Kreiswasserwerke bauen Hochbehälter für 1,3 Mill.E

mik Rhonard. Die Kreiswasserwerke Olpe geben 1,3 Mill.e aus, um Geld zu sparen. Udo Horn, Werkleiter der Kreiswasserwerke Olpe, erklärte gestern am Rhonardberg, wie das funktioniert. Zuvor gab es offene Münder. Denn auf der Lichtung lässt ein Spannbetonoval-Behälter mit 3000 m3 Fassungsvermögen die Betrachter staunen. Vor fünf Wochen begann die Firma Drössler aus Siegen den Kraftakt: Ihre Arbeiter bewegten 4500 m3 Erde, gossen eine Bodenplatte mit einem Volumen von 500 m3. Und schwere Lkw karren insgesamt 450 m3 Betonfertigteile zum Hochbehälter.

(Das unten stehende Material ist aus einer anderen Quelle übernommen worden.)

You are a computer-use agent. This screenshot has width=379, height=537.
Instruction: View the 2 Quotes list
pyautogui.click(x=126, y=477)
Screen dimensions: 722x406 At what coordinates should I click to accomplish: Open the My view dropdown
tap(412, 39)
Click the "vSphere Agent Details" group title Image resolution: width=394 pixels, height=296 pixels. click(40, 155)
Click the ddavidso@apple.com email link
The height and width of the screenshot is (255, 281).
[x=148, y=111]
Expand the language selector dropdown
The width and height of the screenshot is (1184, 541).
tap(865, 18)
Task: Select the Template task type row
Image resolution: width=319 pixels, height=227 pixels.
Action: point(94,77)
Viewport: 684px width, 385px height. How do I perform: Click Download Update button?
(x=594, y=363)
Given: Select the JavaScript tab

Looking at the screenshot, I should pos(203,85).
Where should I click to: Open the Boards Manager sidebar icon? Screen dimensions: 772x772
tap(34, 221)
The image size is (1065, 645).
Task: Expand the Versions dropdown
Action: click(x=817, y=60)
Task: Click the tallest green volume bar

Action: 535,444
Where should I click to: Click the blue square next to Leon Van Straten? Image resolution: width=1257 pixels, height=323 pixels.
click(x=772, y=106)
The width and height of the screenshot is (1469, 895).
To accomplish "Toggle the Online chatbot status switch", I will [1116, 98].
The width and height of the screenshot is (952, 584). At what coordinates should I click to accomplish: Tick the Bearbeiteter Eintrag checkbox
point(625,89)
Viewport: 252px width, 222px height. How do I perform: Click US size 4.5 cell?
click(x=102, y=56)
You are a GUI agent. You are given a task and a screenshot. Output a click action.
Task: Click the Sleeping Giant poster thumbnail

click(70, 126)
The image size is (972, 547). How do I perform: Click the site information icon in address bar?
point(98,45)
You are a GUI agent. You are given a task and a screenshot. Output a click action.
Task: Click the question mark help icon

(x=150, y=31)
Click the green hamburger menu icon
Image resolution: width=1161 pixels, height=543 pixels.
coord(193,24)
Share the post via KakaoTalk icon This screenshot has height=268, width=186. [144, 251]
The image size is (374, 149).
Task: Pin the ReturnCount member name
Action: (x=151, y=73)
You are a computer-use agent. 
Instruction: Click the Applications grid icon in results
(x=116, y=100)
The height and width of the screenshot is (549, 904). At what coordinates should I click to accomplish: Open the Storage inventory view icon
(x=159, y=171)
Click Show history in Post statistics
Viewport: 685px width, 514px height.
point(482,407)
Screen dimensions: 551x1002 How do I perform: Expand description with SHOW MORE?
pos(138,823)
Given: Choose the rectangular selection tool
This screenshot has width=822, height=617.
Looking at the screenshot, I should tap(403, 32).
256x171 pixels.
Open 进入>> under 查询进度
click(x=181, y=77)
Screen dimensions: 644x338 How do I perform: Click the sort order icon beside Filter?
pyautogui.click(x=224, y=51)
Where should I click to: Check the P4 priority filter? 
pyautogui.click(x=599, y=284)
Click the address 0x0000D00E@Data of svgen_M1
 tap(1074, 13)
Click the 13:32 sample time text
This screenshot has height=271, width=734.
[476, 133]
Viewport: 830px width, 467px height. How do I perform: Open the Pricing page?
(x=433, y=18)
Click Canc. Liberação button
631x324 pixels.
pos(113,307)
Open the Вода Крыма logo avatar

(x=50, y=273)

Und das alles, damit Bürger in Olpe und Wenden demnächst genug zu trinken haben. Und »um vom Listerwasser runterzukommen«, sagte Udo Horn im Gespräch. Denn: »Dieses Wasser muss vom Ruhrverband gekauft werden.« Im Gegensatz zum Quellwasser, das im Elspe- und Repetal per Tiefenbohrung gewonnen wird. 600000 m3 Wasser werden allein im Elspetal pro Jahr aus der Tiefe geholt. Dieses Wasser soll über Stationen in Benolpe und Rahrbach in den neuen Wasserbehälter gepumpt werden. Auch überschüssiges Wasser aus dem Repetal soll bergauf in Richtung Rhonard »fließen«. So könne der Wasserpreis stabil gehalten werden. Dazu Horn: »Die Kreiswasserwerke werden 2004 den Wasserpreis nicht erhöhen.« Zurzeit werden jährlich 4 Mill. m3 Wasser aus der Listertalsperre verbraucht. In Zukunft sollen es dank des neuen Hochbehälters auf dem Rhonardberg 700000 m3 weniger sein. Wieviel Euro dadurch exakt eingespart würden, konnte der Werkleiter nicht sagen. Doch günstiger werde es auf jeden Fall, so Horn. Da der Spannbetonoval-Behälter in Fertigbauweise errichtet wird, ist er Ende des Jahres funktionsfähig. Dann steht »der größte Ovalbehälter Deutschlands in Fertigbauweise« auf dem Rhonardberg, sagte Drössler-Bauleiter Andreas Wunderlich. Und falls Günter Jauch einmal Fragen zum Beton-Ei stellen sollte: hier die harten Fakten.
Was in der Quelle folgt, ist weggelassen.